Hip-Hop 2012: New Era Hip-Hop

BY Ryan B. PatrickPublished Dec 20, 2012

Overall, 2012 was good to hip-hop: the artists that had the greatest successes proved that the genre has matured beyond a binary old school versus new school equation. There's enough distance from the genre's golden age to where new works can be seen as building from a foundation, rather than imitating it.

Hip-hop canon fodder
The early '90s was a good time for hip-hop. And as a number of classic albums reach the quarter-century milestone (Maestro Fresh Wes' (pictured above) Symphony in Effect, Public Enemy's Fear of a Black Planet) hip-hop is effectively entering its "classic rock phase." This ever-growing hip-hop canon — comprised of core original hip-hop acts — serves as a foundation that has obviously inspired the rap artists who made the most noise this year: Kendrick Lamar, Azealia Banks et al.

The return to the classic concept album
Despite the singles-oriented nature of the digital music biz, 2012 saw various rap albums and mixtapes that forced you to listen from a more holistic perspective. A seeming return to old-school concept-oriented projects — classic rock style.

What's old is fashionable again
The death of baggy couture has been long in coming, but it has seemingly given way to a fascinating mash-up of hip-hop styles gone by. The post-Swag era (Kanye West, Nicki Minaj, Drake) sees the genre's legacy of bravado manifest itself into an urban explosion of retro and GQ styles — a delicious juxtaposition that reflects both the genre's current global and economic influence.

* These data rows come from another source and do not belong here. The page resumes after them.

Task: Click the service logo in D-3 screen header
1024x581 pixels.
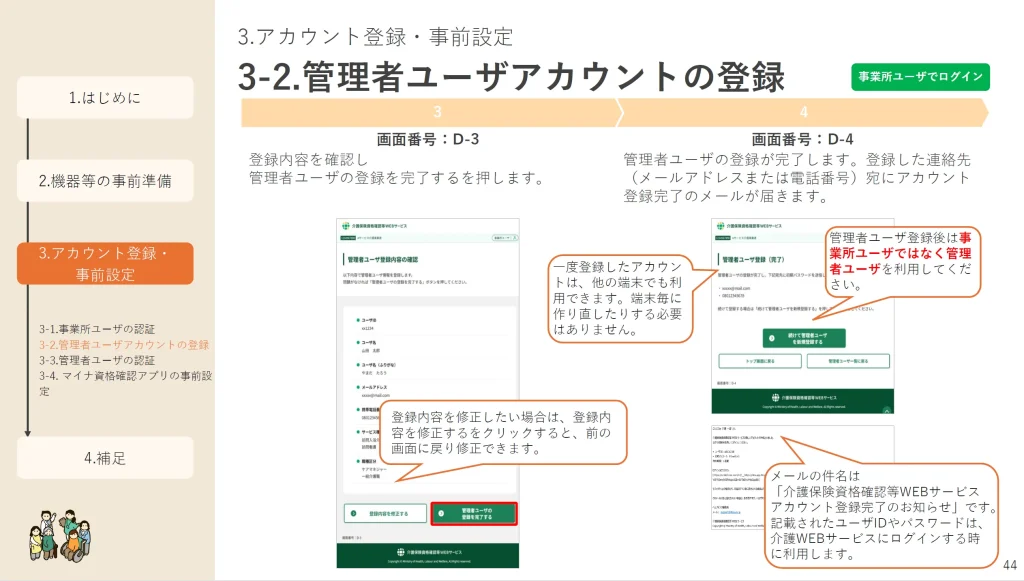Action: pyautogui.click(x=346, y=226)

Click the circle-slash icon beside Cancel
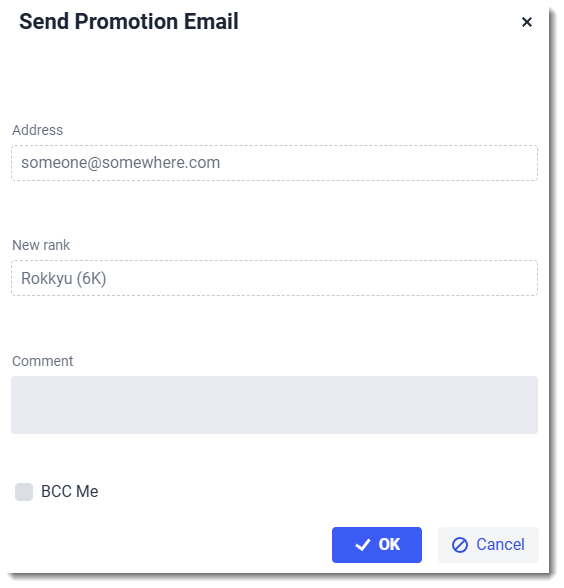pyautogui.click(x=459, y=544)
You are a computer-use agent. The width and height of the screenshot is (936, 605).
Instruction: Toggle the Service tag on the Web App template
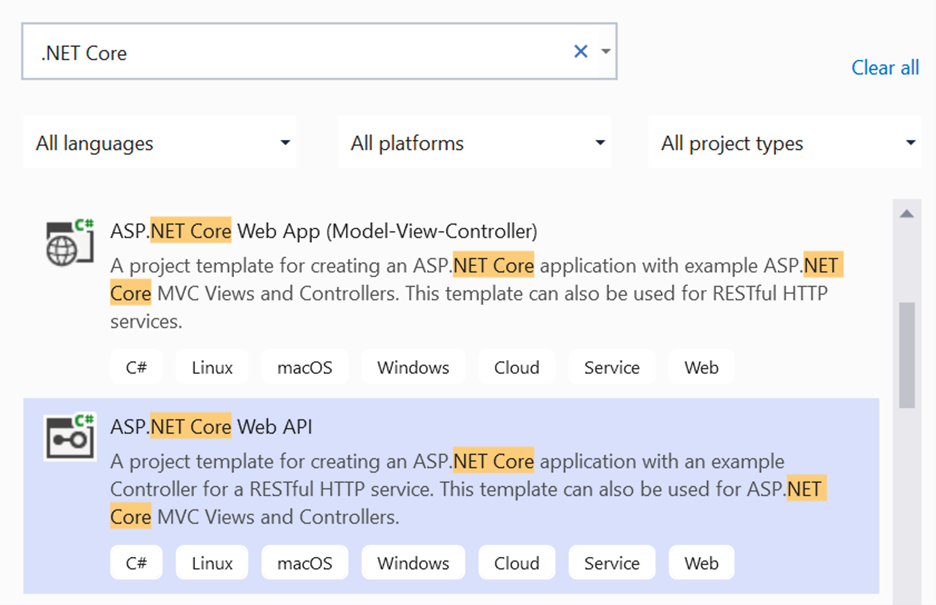611,367
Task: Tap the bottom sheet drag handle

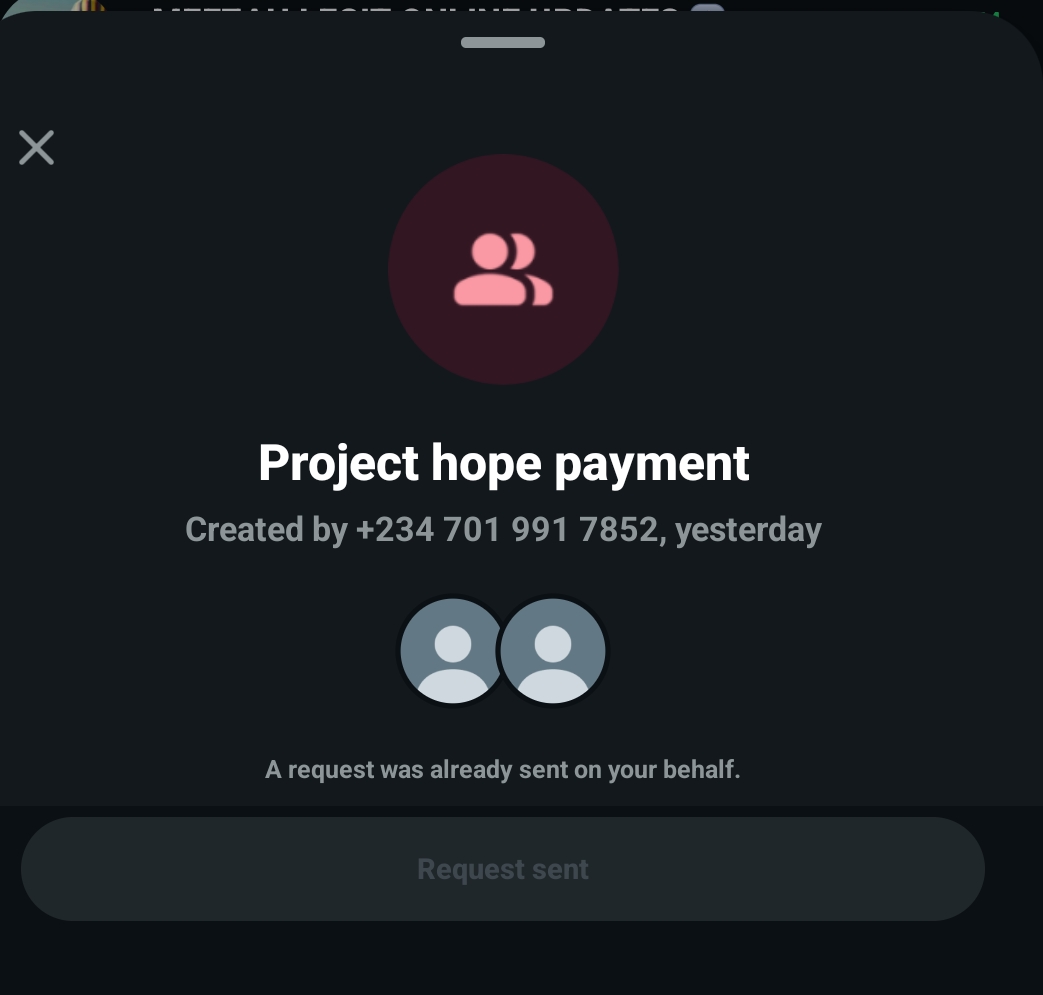Action: (x=503, y=43)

Continued scene fragmentation
Hip-hop, by its cultural design, is a postmodernist genre, but the increasing number of scenes and subsets— and the multitude of sounds, styles and types that entails — have made it virtually impossible for hip-hop to be defined as a single sound. As such, listening patterns are all over the map; even the most successful rapper this year can't lay claim to winning over the genre audience as a whole. The year has been marked by small victories: good for mixtapes and diversity, not so great for an artist seeking broad commercial success.